Eu quero uma marcha pela coerência

Já há dias que venho querendo escrever sobre esse assunto, e queria fazê-lo de uma maneira mais leve. Cheguei a ensaiar no post sobre entrevistas de emprego, mas creio que minha mensagem nem tenha sido entendida, a não ser por uns dois ou três gatos pingados.

O fato é que temos marcha para tudo hoje em dia: pelo direito à homofobia (havia milhares de homofóbicos em marcha até altas horas no Rio de Janeiro há duas semanas, atrapalhando o trânsito), da maconha, de tudo o que se imagine. Acho que vou começar uma marcha pela coerência.

Relembremos nove dias atrás no supermercado.

A fila estava imensa, e como se a tortura já não fosse suficiente, apareceu imediatamente atrás de mim uma “vegana” de araque pra tentar me converter. Sem um pingo de delicadeza veio tecendo críticas sobre o conteúdo da minha cestinha de compras, que naquele dia contava com 1,2kg de picanha na forma de bifes, meio quilo de queijo mussarela, dois pés de alface americana e dois litros de leite desnatado.

A mulher começou um longo discurso falando sobre respeito aos animais, maus tratos, e não sei o que mais. Aí eu me irritei com a situação e olhei para o carrinho da criatura, e lá, em cima de todas as coisas, duas infrações simultâneas para acabar com o poder vegano dela: gelatina e bolo. Praticamente decapitei a dona com uma simples frase: “enquanto você não souber identificar alimentos realmente não oriundos de animais você não tem moral nenhuma para criticar minha dieta”.

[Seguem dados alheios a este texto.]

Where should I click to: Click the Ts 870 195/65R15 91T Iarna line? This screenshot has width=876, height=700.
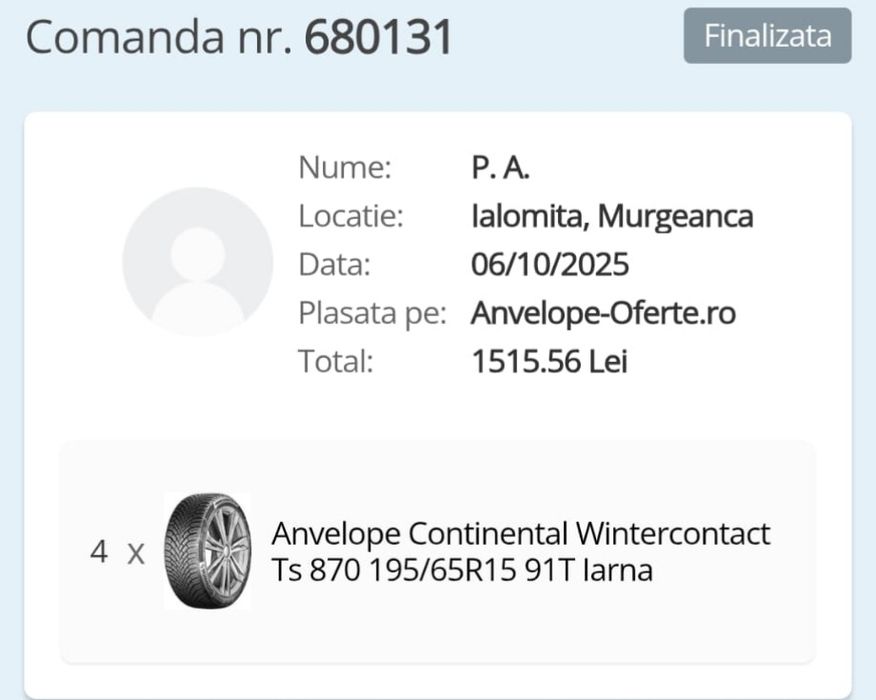click(x=462, y=570)
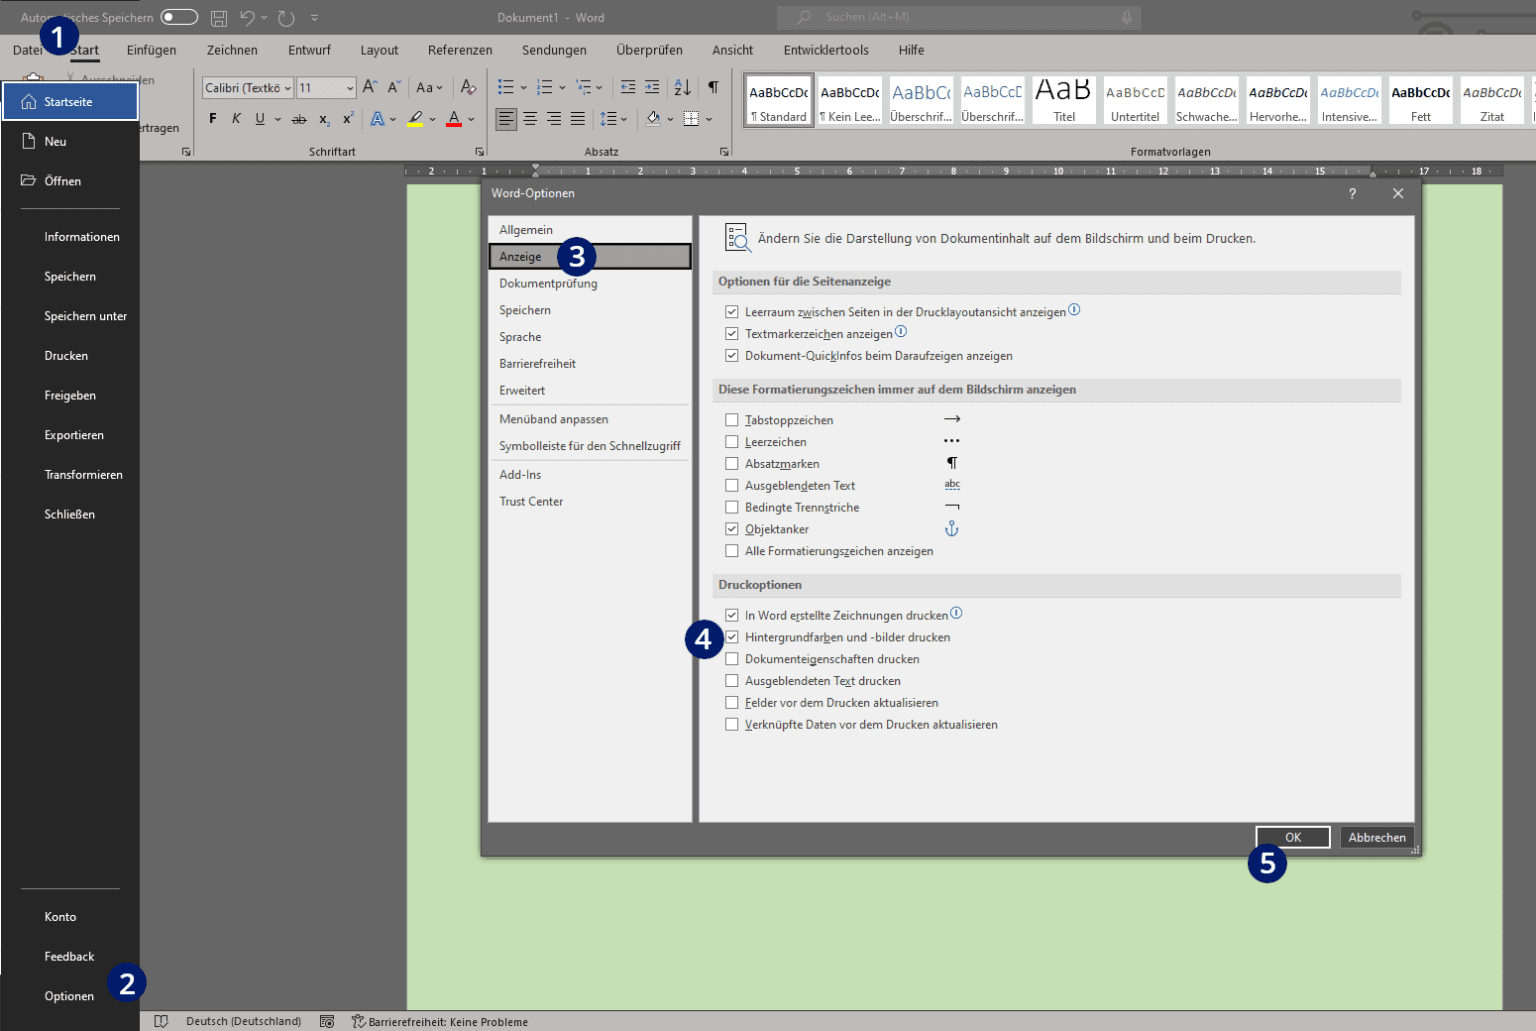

No “causo” real acima, eu poderia ter sido cruel com ela, e usado a crença popular de que café solúvel contém sangue de boi, mas meu objetivo era apenas ter paz na fila, e não atormentar a alma da coitada.

Mais uma ilustração? Vamos lá.

Eu estava andando de carona com meu amigo, e ele reclamando dos motoristas que andam à noite com farois apagados, que fazem conversão sem dar seta, que abusam da velocidade. Durante a sessão de descarrego ele mesmo fez duas conversões sem dar seta, sendo que uma foi em local proibido, e em dois semáforos ele parou, deu uma olhadinha, e atravessou no vermelho: “aqui não tem câmera, gordo, vou parar pra quê?”.

Não sei se é possível obrigar as pessoas a serem coerentes sem cair no mesmo fascismo das que querem obrigar outras pessoas a fazerem escolhas que não são as suas.

Mas acredito que assim como o papel dos militantes de qualquer causa é fundamental para dar visibilidade à mesma, nós, que acreditamos na coerência, precisamos nos unir e atrair alguma visibilidade sobre a nossa escolha.

Nós que não jogamos lixo na rua porque detestamos a rua suja — mesmo que ela já esteja; nós que economizamos água porque acreditamos que isso é bom para o nosso bem estar; nós que não furamos fila porque não gostamos quando furam a nossa; nós que não nos importamos de pagar o preço justo por um serviço bem prestado, porque também não apreciamos ser explorados; nós que não maltratamos garçons, frentistas, garis ou outros profissionais de atividades menos glamourosas porque sabemos que a igualdade entre os seres humanos vai além de sequências de DNA; nós precisamos nos unir, e mostrar ao mundo que nossas escolhas precisam ser respeitadas, e que não somos apenas chatos (alguns somos, eu às vezes) quando queremos fazer valer o que é certo.

E para isso, precisamos de uma marcha pela coerência. Só não podemos atrapalhar o trânsito, durante a marcha, porque quando eu estou ao volante fico extremamente puto com esse tipo de protesto, e não quero causar o mesmo dissabor aos motoristas.